I started my career in public relations at a child protection agency. One of my first challenges was putting together the annual report and preparing for the annual general meeting. The AGM was a traditionally humdrum affair and I thought I’d make my mark by getting an out-of-the-ordinary guest speaker. I suggested to my executive director that we get a client to speak at the AGM—someone who had turned things around and made a better life for herself and her children. A brilliant idea had I made sure it was executed properly.
I put out a call to various front line workers for suggestions and got a few. One client had a particularly compelling story. She had several years of involvement with child welfare authorities with her children coming in and out of care due to her alcohol abuse and neglect. She had many ups and downs but through a lot of hard work and intensive support, she reunited with her kids and all had been going well for the past couple of years.
I spoke with the client and she had many positive things to say about her present social worker and the support she was receiving from the agency. I told her I thought her story would be great and she agreed to do it. I let her know she’d have about 15 minutes to speak. I spoke with her briefly one more time before the AGM to make sure she was coming and to see if she needed any help with her speech. She declined, saying she was feeling prepared. I left it at that.
The day of the AGM, the client stepped onto the stage and began to tell her story. About a minute into it, my heart began to sink. My chosen speaker was trashing the agency. She spoke of systemic issues that led to the apprehension of her children rather than the preservation of her family. In a somewhat rambling style, she talked of insensitive and, in her view, incompetent social workers she had encountered over the years. Her comments did include praise for the support she ended up receiving, but overall, her message was that a lot of her family’s heartache could have been avoided if the child welfare system had responded to her situation with initial support instead of its punitive approach.
The audience, which included a good percentage of staff, gave weak and bewildered applause at the end of the speech as my executive director awkwardly thanked her for her comments. I wanted to die. The next day, at an unrelated meeting in one of our field offices, a couple of social workers lambasted me for the choice of speaker, saying that they had come to expect being vilified by clients but not at their agency’s own AGM. Ouch.

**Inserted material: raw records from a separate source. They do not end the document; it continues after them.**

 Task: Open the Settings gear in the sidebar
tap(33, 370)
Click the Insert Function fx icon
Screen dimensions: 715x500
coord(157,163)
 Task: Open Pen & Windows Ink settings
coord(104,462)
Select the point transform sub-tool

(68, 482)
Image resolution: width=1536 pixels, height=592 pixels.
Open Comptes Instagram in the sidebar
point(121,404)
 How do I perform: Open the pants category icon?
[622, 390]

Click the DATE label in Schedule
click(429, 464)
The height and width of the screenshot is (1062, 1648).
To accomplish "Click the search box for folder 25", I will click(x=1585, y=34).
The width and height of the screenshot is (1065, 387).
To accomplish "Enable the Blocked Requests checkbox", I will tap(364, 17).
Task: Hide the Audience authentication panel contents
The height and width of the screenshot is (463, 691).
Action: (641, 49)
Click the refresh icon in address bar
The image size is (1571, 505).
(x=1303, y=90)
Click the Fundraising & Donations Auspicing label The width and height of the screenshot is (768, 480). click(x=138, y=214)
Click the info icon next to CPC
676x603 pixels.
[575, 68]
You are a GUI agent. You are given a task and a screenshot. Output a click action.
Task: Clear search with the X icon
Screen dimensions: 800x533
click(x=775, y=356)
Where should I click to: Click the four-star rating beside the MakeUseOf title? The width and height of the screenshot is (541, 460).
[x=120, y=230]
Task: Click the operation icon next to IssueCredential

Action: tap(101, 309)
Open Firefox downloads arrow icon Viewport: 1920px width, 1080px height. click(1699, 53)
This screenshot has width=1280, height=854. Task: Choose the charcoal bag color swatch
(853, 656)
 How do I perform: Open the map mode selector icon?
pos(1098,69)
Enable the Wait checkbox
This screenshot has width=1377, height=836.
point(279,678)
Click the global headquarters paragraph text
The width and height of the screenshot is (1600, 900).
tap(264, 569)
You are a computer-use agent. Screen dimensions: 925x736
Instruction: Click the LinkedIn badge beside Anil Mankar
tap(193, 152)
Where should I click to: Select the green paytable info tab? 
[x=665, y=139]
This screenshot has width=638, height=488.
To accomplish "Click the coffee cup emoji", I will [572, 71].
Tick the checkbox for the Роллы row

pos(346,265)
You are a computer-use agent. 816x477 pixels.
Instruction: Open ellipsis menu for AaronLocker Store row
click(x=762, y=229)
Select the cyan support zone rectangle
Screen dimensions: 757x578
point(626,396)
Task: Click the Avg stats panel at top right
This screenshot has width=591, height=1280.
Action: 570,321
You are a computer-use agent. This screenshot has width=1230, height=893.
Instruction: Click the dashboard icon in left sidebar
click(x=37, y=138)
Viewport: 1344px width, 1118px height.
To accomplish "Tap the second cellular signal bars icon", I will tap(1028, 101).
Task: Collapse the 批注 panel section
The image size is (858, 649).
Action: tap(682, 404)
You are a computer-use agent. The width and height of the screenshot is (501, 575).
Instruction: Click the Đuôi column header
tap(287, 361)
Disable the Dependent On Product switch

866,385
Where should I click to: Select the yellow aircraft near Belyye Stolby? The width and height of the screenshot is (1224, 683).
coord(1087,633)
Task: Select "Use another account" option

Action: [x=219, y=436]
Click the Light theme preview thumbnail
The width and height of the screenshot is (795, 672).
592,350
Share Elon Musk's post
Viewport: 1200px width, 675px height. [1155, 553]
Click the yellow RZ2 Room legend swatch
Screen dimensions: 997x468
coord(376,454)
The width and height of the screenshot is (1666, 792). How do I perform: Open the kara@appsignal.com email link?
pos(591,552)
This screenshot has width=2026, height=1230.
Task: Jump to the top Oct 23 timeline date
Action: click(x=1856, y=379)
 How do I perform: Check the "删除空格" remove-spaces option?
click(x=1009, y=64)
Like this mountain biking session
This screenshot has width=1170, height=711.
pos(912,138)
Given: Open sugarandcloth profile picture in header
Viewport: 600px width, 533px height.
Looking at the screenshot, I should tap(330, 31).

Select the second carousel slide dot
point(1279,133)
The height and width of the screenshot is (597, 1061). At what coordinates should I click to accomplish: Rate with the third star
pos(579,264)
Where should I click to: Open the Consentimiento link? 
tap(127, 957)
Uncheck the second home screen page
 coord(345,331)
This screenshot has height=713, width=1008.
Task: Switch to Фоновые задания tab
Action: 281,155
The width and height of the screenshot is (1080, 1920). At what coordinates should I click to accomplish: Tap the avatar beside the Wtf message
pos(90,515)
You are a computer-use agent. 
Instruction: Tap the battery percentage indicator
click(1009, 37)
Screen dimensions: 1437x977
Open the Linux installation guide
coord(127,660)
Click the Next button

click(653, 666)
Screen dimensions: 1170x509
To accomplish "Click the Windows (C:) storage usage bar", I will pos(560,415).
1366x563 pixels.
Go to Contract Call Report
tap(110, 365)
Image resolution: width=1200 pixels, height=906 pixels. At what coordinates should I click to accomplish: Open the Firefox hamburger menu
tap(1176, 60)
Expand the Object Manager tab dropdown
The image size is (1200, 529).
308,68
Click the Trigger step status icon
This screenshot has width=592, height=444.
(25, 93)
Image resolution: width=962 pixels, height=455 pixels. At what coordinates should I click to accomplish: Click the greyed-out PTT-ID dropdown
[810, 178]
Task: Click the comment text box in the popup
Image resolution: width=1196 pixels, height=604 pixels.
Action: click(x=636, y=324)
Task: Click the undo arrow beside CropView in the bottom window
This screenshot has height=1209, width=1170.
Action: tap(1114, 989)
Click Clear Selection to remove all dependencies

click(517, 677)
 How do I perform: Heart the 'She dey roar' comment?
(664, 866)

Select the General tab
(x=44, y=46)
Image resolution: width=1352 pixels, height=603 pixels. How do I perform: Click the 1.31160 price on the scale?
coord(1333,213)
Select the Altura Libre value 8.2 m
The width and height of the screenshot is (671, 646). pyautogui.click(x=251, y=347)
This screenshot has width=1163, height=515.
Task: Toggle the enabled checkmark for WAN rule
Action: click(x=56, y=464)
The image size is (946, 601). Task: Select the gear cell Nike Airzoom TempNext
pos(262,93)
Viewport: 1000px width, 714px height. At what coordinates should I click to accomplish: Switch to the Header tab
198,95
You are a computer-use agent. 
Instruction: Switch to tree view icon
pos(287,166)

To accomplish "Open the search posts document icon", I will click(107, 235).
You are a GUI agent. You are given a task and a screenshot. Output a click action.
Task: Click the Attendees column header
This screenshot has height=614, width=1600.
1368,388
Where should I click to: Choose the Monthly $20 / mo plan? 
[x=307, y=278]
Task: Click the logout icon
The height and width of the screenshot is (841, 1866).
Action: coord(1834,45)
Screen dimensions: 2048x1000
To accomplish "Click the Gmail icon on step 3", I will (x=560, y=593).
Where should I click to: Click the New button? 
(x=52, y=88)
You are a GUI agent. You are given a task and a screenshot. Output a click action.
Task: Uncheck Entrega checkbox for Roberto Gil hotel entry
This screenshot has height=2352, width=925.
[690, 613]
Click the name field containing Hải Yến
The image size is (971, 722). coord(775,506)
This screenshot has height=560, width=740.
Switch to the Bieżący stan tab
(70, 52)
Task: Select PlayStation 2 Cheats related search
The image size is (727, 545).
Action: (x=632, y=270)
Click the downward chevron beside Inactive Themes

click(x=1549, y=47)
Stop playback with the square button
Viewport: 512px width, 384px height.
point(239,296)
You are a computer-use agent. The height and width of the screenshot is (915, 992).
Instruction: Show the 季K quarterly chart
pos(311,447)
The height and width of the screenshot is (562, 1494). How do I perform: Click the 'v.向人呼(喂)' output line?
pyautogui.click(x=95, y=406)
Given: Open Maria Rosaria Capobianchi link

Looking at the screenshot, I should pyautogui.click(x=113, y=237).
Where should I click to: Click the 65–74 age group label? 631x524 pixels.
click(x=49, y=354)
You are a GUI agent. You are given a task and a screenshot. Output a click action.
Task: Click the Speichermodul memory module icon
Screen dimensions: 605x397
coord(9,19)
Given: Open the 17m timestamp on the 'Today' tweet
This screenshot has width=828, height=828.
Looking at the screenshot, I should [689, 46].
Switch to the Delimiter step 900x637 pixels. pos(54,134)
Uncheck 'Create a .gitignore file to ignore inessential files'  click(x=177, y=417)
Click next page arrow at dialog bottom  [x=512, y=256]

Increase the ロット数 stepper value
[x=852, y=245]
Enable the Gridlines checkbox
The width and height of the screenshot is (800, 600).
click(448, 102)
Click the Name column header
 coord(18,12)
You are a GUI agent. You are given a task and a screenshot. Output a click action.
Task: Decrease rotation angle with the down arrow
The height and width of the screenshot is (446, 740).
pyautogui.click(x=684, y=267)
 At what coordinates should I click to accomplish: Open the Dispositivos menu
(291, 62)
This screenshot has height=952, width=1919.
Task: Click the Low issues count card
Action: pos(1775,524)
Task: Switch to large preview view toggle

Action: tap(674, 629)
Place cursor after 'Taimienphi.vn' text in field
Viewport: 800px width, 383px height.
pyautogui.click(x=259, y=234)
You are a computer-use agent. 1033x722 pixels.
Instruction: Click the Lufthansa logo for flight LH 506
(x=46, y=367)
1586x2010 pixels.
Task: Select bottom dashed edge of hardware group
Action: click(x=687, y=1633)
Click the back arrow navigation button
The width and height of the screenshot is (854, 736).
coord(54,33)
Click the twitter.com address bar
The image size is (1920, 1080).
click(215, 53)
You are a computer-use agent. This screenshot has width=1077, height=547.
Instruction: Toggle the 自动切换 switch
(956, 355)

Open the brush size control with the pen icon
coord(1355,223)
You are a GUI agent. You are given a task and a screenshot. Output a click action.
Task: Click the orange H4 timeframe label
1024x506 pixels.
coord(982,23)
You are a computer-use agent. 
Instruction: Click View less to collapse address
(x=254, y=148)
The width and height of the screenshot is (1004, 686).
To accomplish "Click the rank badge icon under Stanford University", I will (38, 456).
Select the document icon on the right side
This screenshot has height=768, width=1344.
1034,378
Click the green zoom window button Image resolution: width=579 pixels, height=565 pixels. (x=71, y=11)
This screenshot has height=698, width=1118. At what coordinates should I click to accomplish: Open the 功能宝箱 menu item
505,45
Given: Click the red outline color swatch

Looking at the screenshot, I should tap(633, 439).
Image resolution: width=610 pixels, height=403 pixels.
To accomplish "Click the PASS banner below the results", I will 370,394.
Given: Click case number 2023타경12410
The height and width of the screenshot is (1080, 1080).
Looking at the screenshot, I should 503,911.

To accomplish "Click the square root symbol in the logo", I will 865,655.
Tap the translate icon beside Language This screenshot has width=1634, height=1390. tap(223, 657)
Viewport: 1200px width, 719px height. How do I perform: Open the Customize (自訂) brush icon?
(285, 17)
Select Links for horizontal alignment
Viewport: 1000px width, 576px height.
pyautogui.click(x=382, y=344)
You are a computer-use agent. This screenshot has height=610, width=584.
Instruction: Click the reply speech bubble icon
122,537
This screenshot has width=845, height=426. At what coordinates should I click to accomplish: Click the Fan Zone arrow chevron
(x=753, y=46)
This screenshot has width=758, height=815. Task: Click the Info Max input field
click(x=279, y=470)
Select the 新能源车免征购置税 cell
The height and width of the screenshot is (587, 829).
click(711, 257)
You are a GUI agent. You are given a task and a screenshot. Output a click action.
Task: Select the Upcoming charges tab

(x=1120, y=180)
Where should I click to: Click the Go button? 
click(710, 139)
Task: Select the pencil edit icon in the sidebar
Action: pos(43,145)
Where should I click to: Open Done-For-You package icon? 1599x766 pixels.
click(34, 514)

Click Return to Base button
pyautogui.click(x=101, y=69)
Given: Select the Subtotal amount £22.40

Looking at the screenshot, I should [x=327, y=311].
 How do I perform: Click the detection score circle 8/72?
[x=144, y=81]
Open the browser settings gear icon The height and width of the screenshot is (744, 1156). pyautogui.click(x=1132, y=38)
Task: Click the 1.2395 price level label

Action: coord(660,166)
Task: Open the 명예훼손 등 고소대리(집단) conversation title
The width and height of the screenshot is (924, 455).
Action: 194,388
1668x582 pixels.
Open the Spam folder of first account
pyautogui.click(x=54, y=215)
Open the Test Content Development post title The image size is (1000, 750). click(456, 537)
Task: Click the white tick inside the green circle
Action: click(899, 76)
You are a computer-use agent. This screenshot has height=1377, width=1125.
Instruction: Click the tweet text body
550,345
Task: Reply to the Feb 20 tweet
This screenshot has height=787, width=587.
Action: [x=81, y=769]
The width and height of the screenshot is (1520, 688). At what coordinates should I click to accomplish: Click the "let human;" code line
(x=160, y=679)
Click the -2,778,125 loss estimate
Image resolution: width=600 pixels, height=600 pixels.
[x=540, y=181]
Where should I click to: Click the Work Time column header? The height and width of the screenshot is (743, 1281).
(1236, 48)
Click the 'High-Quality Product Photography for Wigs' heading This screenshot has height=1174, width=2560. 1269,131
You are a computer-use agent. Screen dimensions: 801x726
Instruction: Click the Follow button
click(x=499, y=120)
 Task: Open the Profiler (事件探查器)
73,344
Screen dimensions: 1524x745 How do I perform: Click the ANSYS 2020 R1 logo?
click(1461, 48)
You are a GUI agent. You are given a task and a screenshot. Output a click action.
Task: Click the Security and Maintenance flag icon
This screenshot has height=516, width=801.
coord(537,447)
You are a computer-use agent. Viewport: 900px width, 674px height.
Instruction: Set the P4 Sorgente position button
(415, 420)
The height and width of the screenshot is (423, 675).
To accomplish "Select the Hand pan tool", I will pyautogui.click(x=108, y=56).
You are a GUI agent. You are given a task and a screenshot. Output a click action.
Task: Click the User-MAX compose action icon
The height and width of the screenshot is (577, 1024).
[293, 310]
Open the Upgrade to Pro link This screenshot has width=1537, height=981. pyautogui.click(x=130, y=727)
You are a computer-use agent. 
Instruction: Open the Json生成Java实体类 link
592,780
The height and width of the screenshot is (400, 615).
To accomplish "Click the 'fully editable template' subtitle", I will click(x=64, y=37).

Today, I avoid the above scenario by taking the following steps when engaging a speaker:
- Know your speaker – whether it’s a professional speaker or someone who uses your nonprofit’s services, speak to people who know the person well or who have heard the speaker at other events. Make sure the person is the right fit for your purposes.
- Let the speaker know what you’re expecting – Never leave it up to the speaker to figure out what you want. Make it clear who the audience is, why you want him/her to speak and what you’re expecting in the way of comments.
- Help out the non-professional speaker – If you are asking someone to speak who has never spoken in public before or has limited experience, guide him/her through the process. Offer to meet, help to draft the comments or refine what the speaker has pulled together.
- Know what your speaker is going to say – Even if it’s a professional speaker, make it clear that you need to know what he/she plans to say to ensure that it fits with the rest of the program and doesn’t overlap with what someone else is saying. Experienced speakers expect this and will often ask you these very questions.
You can never prepare too much for a public event and that includes making sure your key speakers don’t surprise you when they open their mouths. Avoid embarrassment and potential disaster by taking the above steps.
Have you ever been caught off guard by a guest speaker at an event? What steps do you take to ensure the experience is positive?